> [WHAT YOU HAVE TO DO] Turn the listing below into a JSON list of strings, one string per line, with blank lines and pictures left out.
======== DATASET EXCERPTS
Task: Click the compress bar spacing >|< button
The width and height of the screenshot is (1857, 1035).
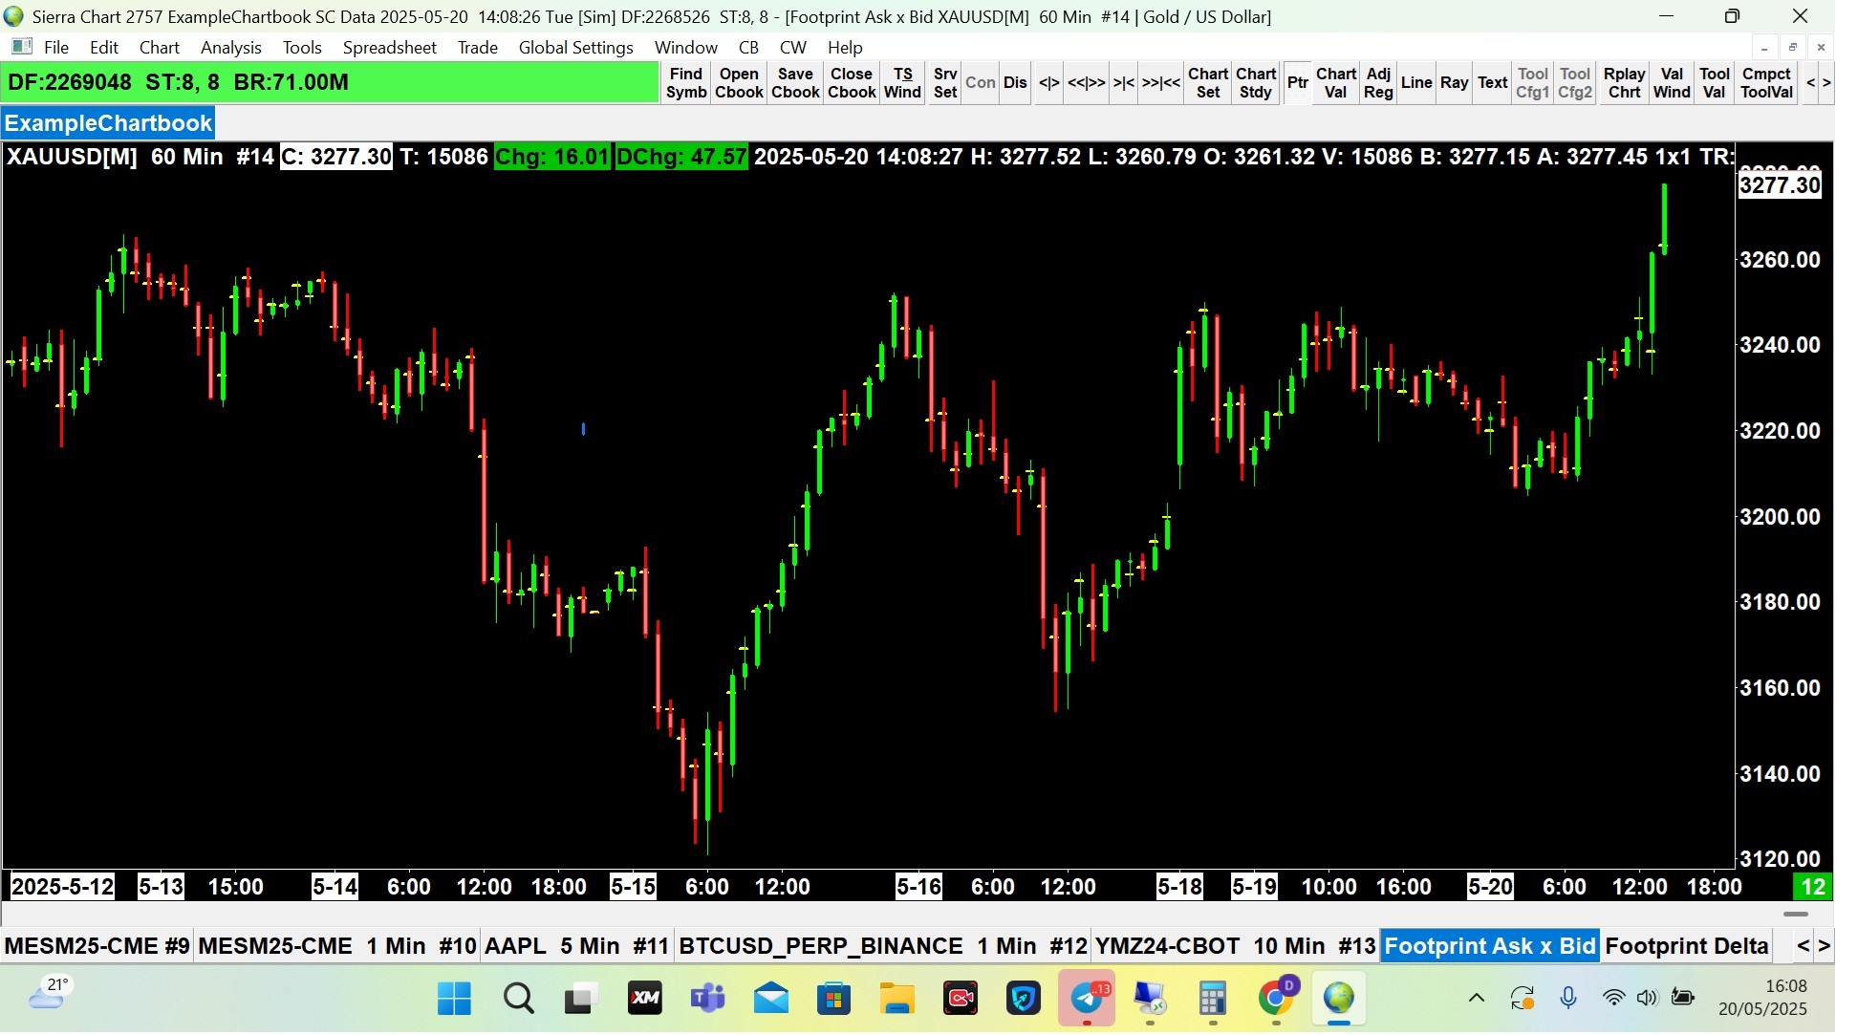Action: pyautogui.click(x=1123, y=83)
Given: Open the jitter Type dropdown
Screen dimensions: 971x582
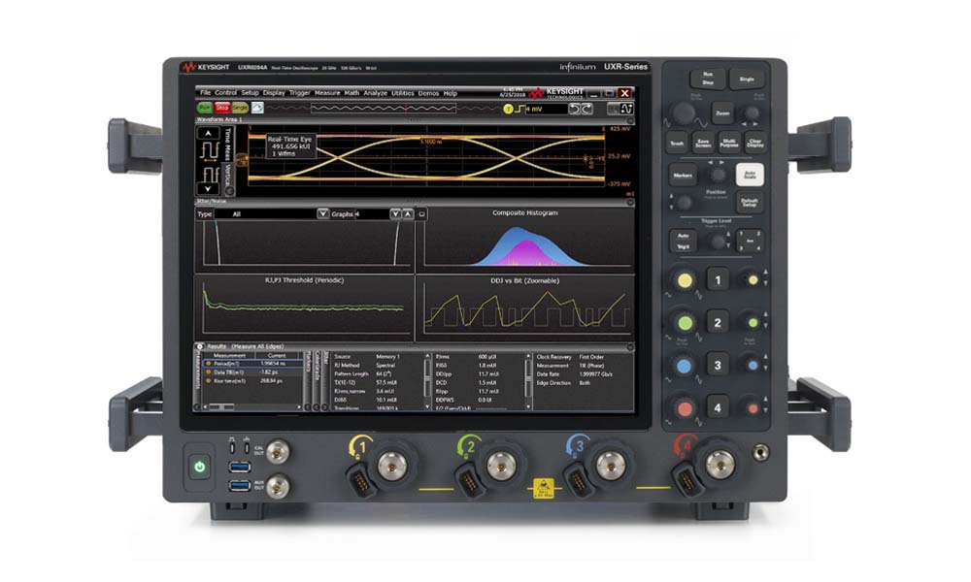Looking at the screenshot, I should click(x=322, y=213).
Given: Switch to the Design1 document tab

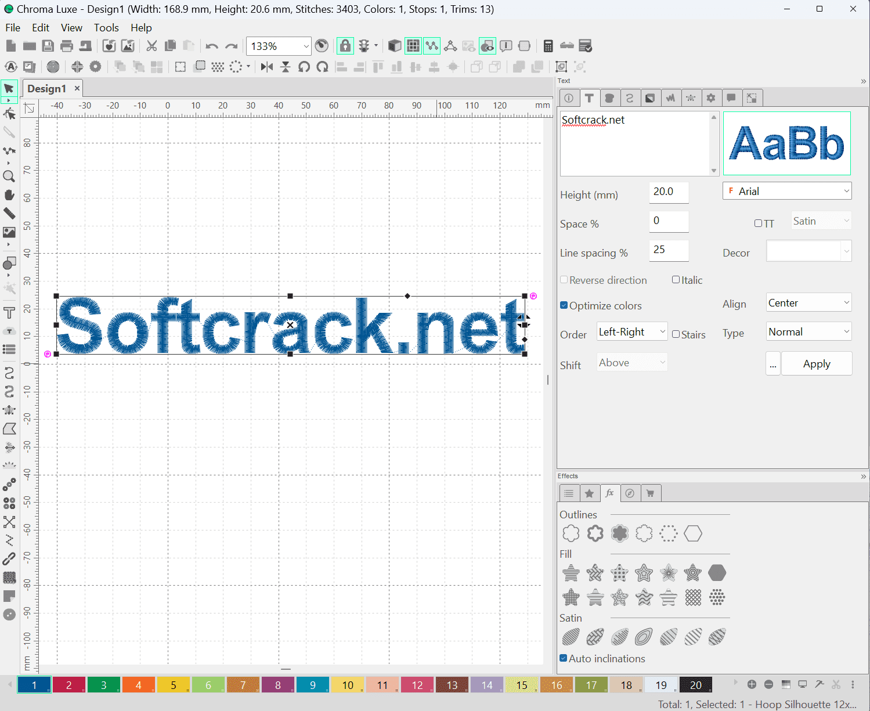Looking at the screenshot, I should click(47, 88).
================
> [WORKED ANSWER]
[
  "Task: Click the compress bar spacing >|< button",
  "The width and height of the screenshot is (1857, 1035).",
  "Action: pyautogui.click(x=1123, y=83)",
  "Given: Open the jitter Type dropdown",
  "Screen dimensions: 971x582",
  "Looking at the screenshot, I should click(x=322, y=213).",
  "Given: Switch to the Design1 document tab",
  "Looking at the screenshot, I should click(47, 88)."
]